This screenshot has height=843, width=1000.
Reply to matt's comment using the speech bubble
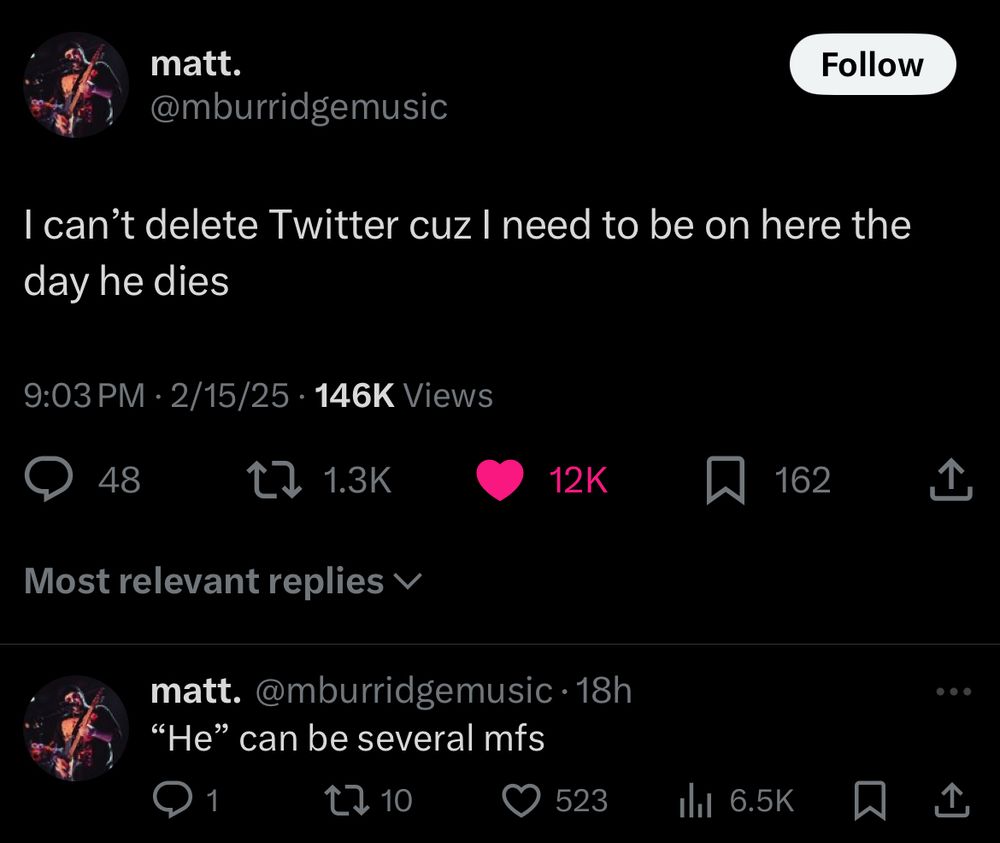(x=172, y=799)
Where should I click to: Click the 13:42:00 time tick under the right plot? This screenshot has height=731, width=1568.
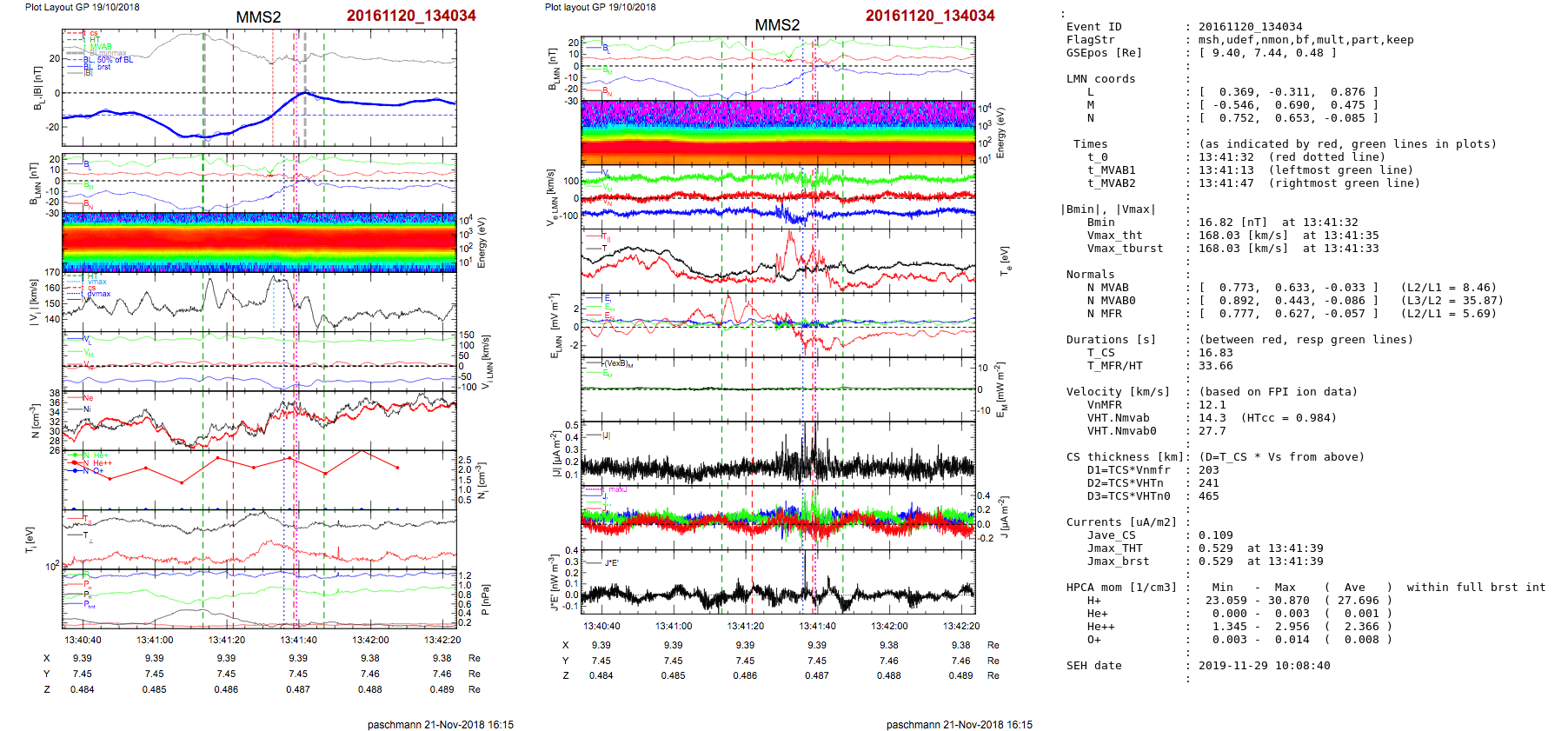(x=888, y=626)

──────────

Could you copy out all the data above word for word, leaving the pictures out?

» Result of the task
This screenshot has height=843, width=1000.
Reply to matt's comment using the speech bubble
(x=172, y=799)
Where should I click to: Click the 13:42:00 time tick under the right plot? This screenshot has height=731, width=1568.
(x=888, y=626)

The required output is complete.